[What the task asks] Would you write out the entries that follow word for word, omitting any images?

Stored data entries:
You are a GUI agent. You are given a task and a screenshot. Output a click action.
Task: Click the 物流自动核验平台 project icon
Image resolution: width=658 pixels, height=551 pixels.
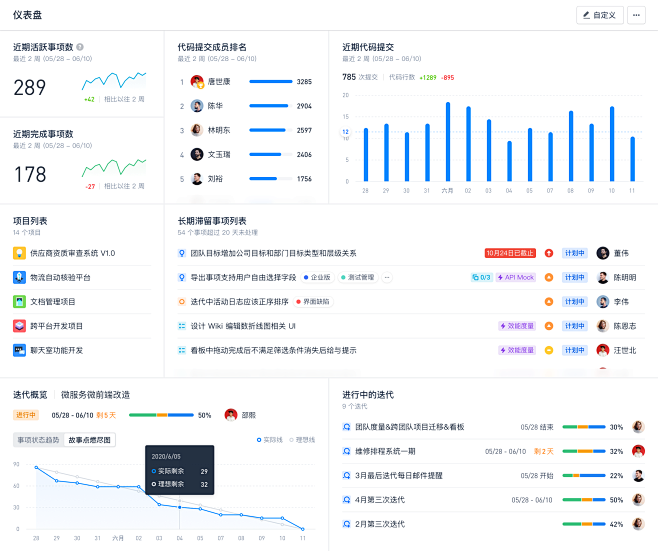point(19,277)
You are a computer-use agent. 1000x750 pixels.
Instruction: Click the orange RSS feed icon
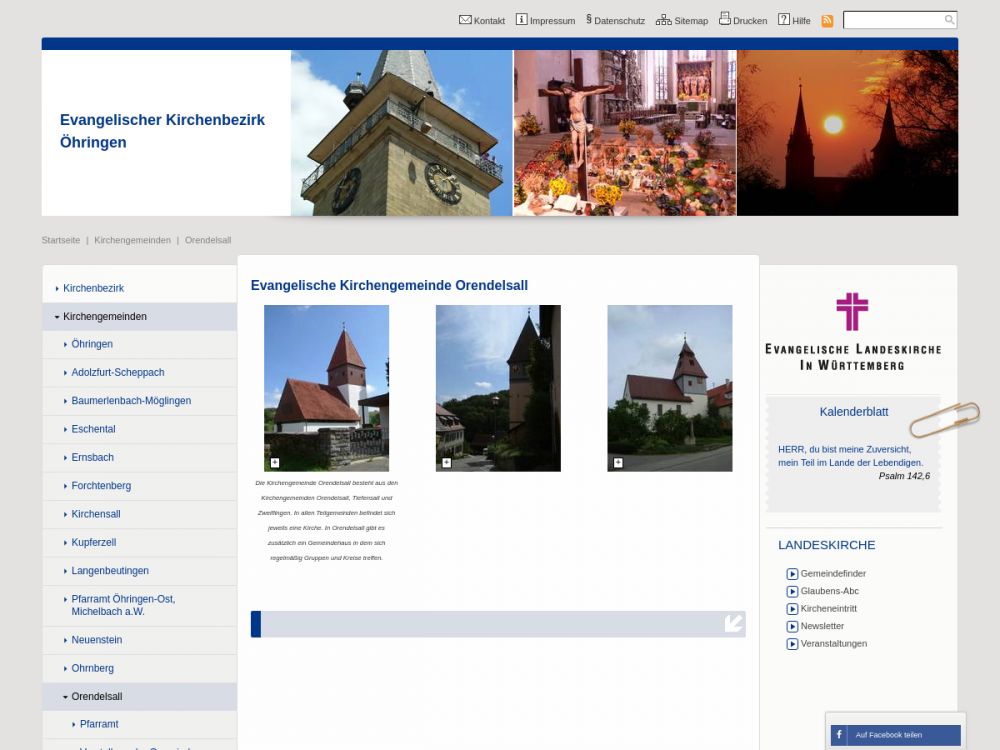827,21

[Answer to the problem]
You are a GUI agent. You are given a task and a screenshot. Output a click action.
Task: Click the 物流自动核验平台 project icon
Image resolution: width=658 pixels, height=551 pixels.
point(19,277)
You are a computer-use agent. 1000x750 pixels.
Instruction: Click the orange RSS feed icon
827,21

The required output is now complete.